Hotel and nightclub mogul Sam Nazarian has been named in a lawsuit that accuses him of cheating investors out of $8 million that was intended for upgrading and operating a Miami hotel.
A lawyer for Nazarian dismissed the allegations, calling them “baseless.”
“This frivolous lawsuit is utterly devoid of merit,” said Nazarian’s attorney, Alex M. Weingarten. “The plaintiffs are sophisticated businessmen who made a fully documented investment with the benefit of legal counsel.
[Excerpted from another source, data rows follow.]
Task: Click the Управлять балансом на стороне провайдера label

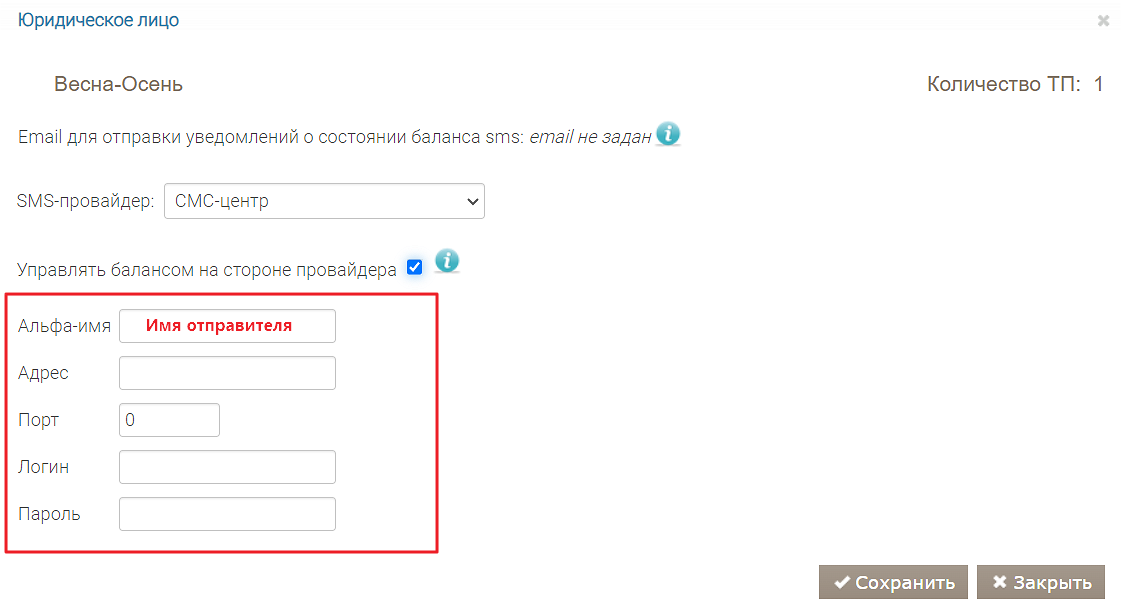Action: [207, 270]
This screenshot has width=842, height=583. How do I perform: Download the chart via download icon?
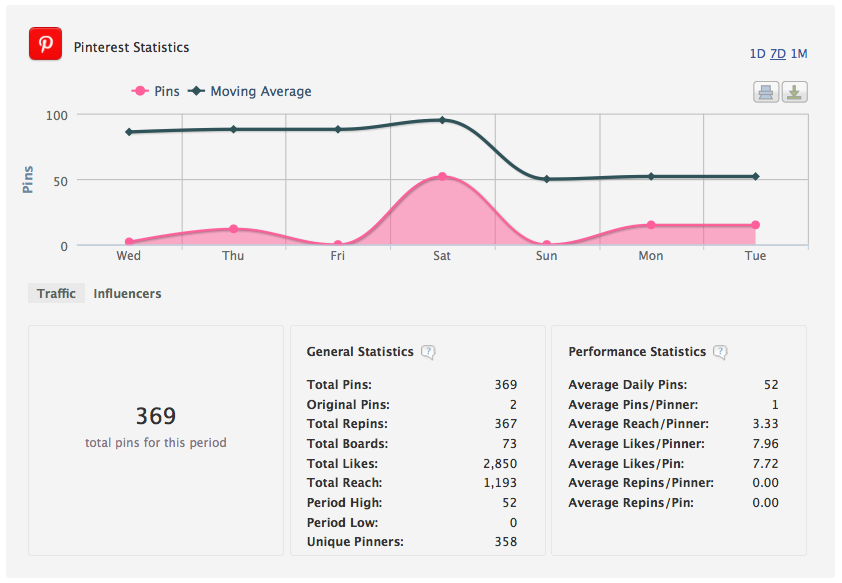point(794,93)
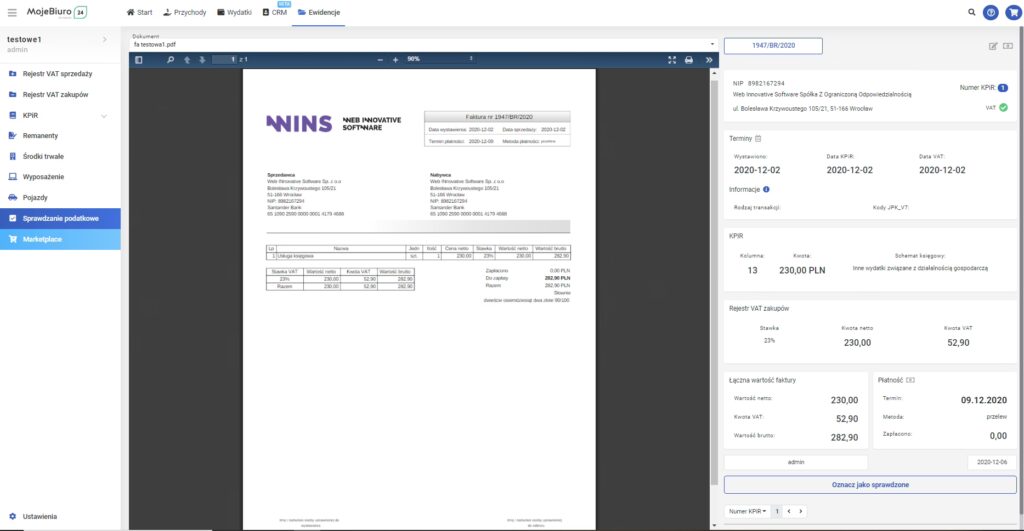Open PDF search magnifier tool

tap(171, 60)
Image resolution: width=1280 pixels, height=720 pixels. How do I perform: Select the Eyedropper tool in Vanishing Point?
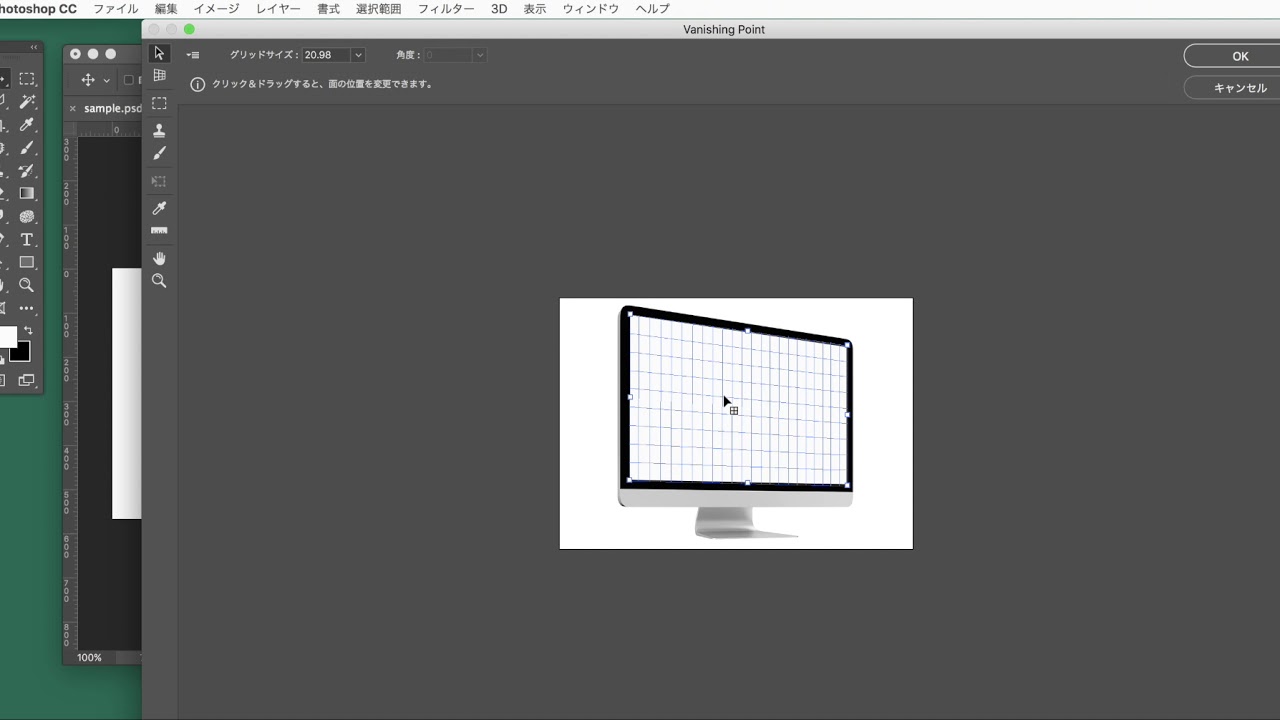point(159,208)
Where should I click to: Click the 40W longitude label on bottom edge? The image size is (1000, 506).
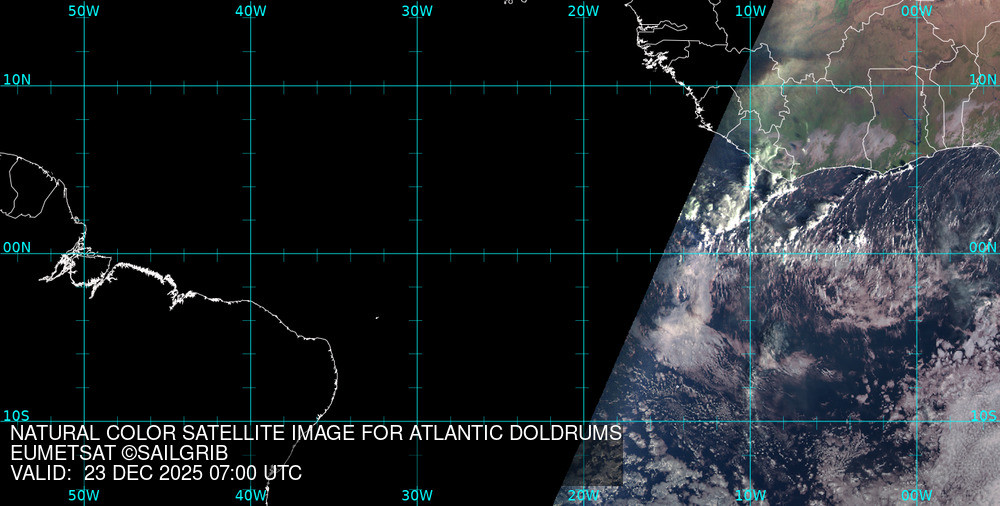[251, 495]
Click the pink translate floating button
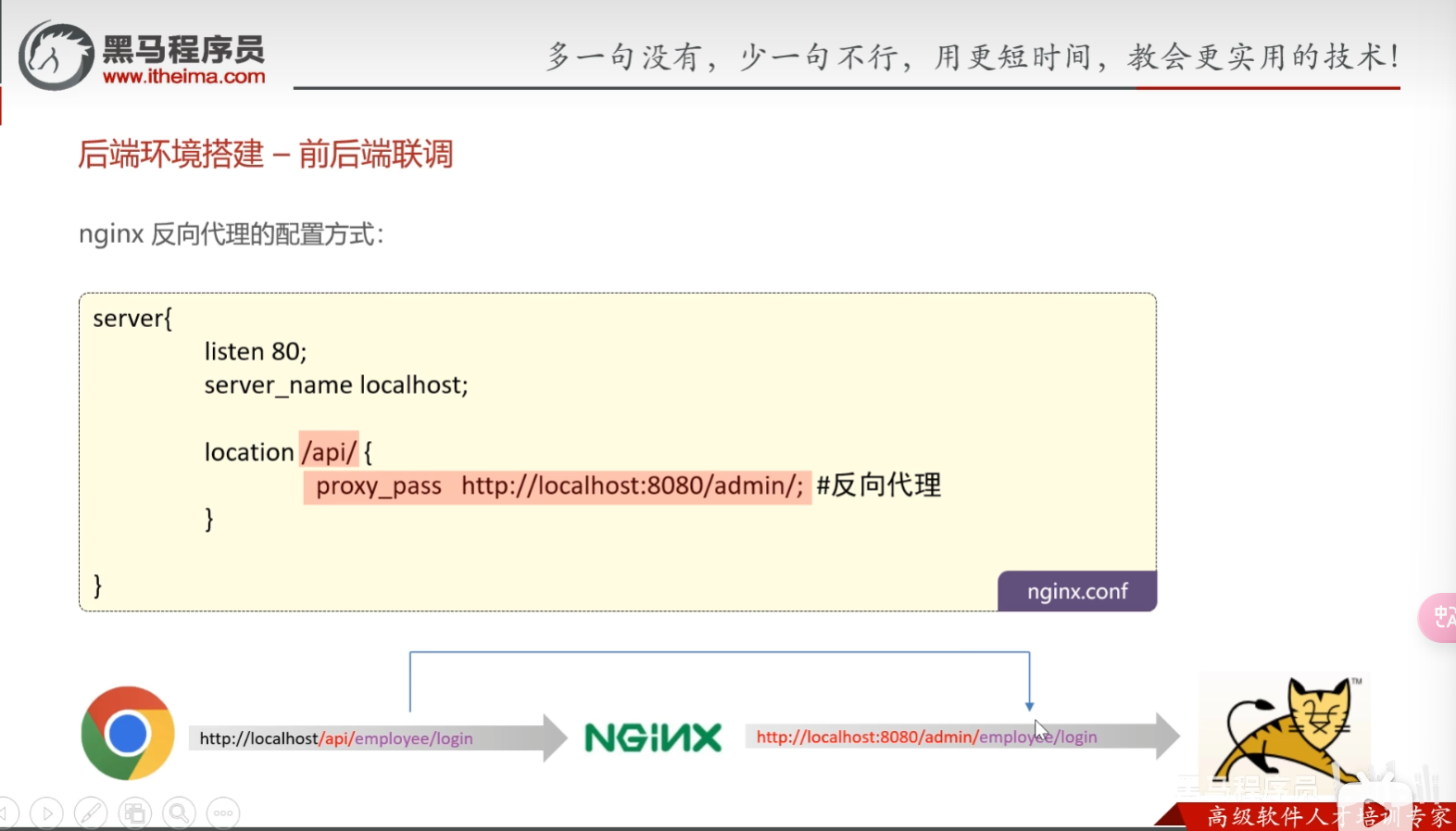The height and width of the screenshot is (831, 1456). point(1438,617)
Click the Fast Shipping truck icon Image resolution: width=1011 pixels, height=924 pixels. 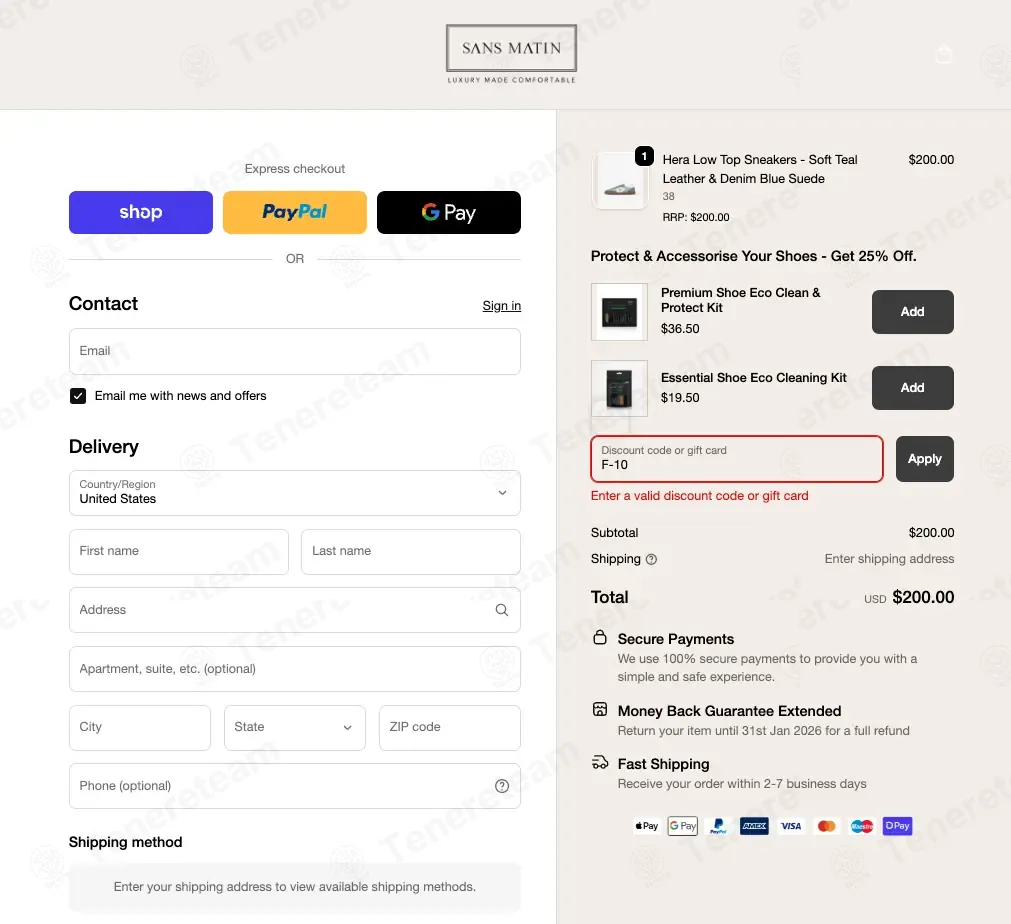(600, 763)
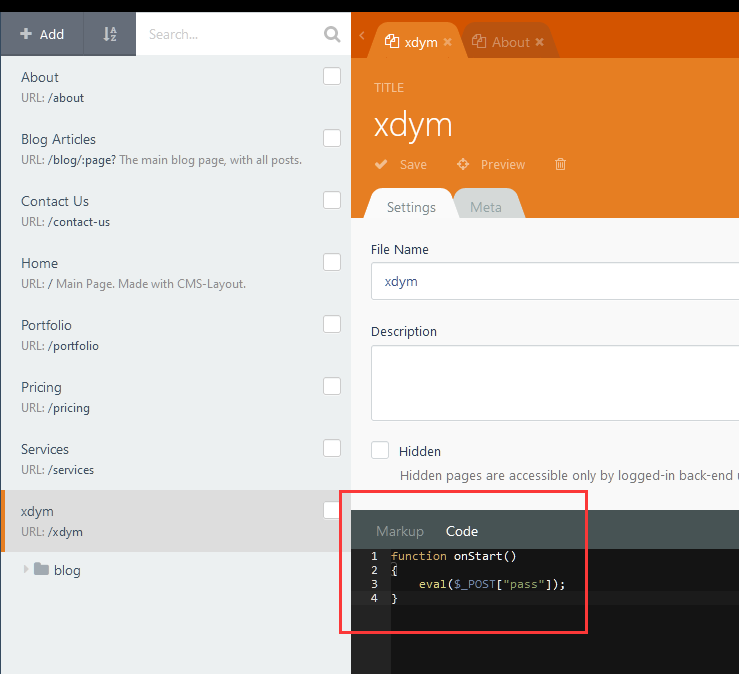Viewport: 739px width, 674px height.
Task: Collapse the sidebar with left chevron
Action: (x=361, y=36)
Unfortunately, that investment did not perform as well as they had hoped, but that is the risk they agreed to take.”
Nazarian, whose SBE Entertainment operates nightclubs in Los Angeles, a casino in Las Vegas and hotels in Beverly Hills, among other locations, became ensnared in controversy last year when a background investigation, as part of his effort to obtain a Nevada gaming license, unearthed cocaine use and about $3 million in payments to a felon with convictions for drug possession and money laundering
The lawsuit, filed in Superior Court in Los Angeles on behalf of an investment group called 4 Corners Holdings, alleges that Nazarian received $8 million from the group, along with funding from other investors, to overhaul and operate the SLS Hotel South Beach.
The suit claims that Nazarian promised a 10% return on the investment, but the investors in 4 Corners Holdings have yet to received any profits from the project. The lawsuit also says that the Miami hotel was expected to sell for $125 million in April, but the investors will get “peanuts” while Nazarian’s family members will receive their full investment in return.
The suit goes on to allege that Nazarian used inaccurate financial statements to “to make it appear as if the SLS Hotel South Beach is not profitable when in fact it is extremely profitable, as admitted by Nazarian.”
A lawyer for 4 Corners Holdings could not be reached for comment.